### EXERCISE AIM
Can you carry on the blog post about Wayland Flowers and Madame from where it stops?
-- Start DOCUMENT EXCERPT --
Blog posts

<i>Eating With the Stars:</i> Wayland Flowers and Madame’s Muffins, Plus a Musical Number with Bea Arthur

Eating With the Stars: Wayland Flowers and Madame’s Muffins, Plus a Musical Number with Bea Arthur

Television

Wayland Flowers Madame

I shouldn’t take for granted that my younger readers are familiar with the world of Wayland Flowers and Madame, so I’m going to endeavor to provide some context because it’s actually pretty brilliant stuff and, at least in Stargayzing, comes with what appears to be a first-rate muffin recipe.  So, it’s the late-1960s: imagine a flaming queen from a rural Georgia town (Mr. Flowers), also a ventriloquist, who became a major TV star without tamping down his sexuality by creating a ribald puppet (Madame) to express all the things he was unable to because of the social mores of the time.  When you think about it this was pretty progressive, if not downright subversive.  Madame’s persona was that of a Hollywood grand dame of old as refracted through the mind of quick-witted gay man.  In other words, together Wayland and Flowers and Madame added up to one helluva drag queen.

Although Flowers died of AIDS in 1988, he and his alter-ego had a great run: the Andy Williams show, extended stints on the Hollywood Squares (replacing center square Paul Lynde) and the brilliant music countdown show Solid Gold (I won’t soon forget Madame dishing with the lovely Marilyn McCoo, can you?) and, finally, their own show Madame’s Place, which ran for one season in 1982 and also featured then-child actor Corey Feldman and Judy Landers, one half of the sexy Landers twins.  About ten years after Flowers’ death in what might be one of the most egregious examples of identity theft in the annals of ventriloquism, some other queen stuck his hand up the puppet’s ass to try and make some dough, but there was and will only ever be one real Madame and that was Mr. Flowers.
-- End DOCUMENT EXCERPT --
-- Start GIVEN RECORDS --
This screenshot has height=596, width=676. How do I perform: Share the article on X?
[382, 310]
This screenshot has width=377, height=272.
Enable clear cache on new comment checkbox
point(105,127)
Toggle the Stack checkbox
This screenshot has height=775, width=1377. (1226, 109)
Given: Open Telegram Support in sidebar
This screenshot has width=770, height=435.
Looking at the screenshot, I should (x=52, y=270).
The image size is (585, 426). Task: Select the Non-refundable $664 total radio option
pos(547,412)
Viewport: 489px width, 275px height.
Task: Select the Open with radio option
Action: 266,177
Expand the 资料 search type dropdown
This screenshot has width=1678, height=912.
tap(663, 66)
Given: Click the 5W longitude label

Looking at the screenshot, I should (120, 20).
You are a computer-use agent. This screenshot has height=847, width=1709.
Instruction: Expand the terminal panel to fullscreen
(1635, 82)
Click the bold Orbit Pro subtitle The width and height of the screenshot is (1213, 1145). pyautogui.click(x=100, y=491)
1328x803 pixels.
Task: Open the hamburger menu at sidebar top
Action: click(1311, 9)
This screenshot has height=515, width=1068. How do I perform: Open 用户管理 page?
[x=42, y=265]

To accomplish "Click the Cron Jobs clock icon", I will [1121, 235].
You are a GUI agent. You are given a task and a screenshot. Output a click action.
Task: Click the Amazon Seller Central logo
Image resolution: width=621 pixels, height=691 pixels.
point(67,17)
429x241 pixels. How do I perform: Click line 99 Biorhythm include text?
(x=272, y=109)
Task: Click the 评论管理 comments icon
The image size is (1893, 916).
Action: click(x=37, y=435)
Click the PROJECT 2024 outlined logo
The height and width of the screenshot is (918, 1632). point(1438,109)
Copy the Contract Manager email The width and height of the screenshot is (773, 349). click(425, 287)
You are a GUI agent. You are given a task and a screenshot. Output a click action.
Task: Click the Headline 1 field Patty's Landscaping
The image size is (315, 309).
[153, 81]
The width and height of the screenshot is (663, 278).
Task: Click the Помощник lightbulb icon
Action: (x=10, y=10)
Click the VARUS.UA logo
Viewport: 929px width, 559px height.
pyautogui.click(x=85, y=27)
-- End GIVEN RECORDS --
### OUTPUT FOR THIS TASK
Here are the “real” Madame and the great Bea Arthur, no slouch herself at the art of the putdown, talking about clothes, quibbling over the affection of guest Rock Hudson (ironic, that) and bringing it all home with a song “A Good Man is Hard to Find” from Miss Arthur’s 1980 CBS special.  As if this is not enough homo-variety, hang tight for the aforementioned muffin recipe which, other than one mysterious sounding ingredient, might actually be pretty good for in strictly stereotypical terms, being a gay man from the South surely predisposes Mr. Flowers to knowing his way around Madame’s muffins.

https://www.youtube.com/watch?v=QOgddJG3lZ4

 

Madame’s Muffins

Ingredients

2 cups whole wheat flour

1 1/2 cups wheat bran

1/2 tsp. salt

1 1/4 tsp. baking soda

1/2 tsp. nutmeg

1 Tbsp. grated orange rind

1 apple, chopped (or 4 ripe bananas, whipped)

1 cup raisins

1 cup chopped pecans

juice of one orange added to buttermilk to make 2 cups

2 eggs, beaten

1/2 cup molasses

1/2 cup honey

2 Tbsp. cooking oil

1 tsp. vanilla

 

Preheat oven to 350˚

Mix dry ingredients.  Add rind, apples, raisins and pecans.  Set aside.  In separate bowl beat eggs.  Blend in honey, molasses, and oil.  Add orange juice and buttermilk to the egg mixture.  Mix dry ingredients with egg mixture using a few strokes.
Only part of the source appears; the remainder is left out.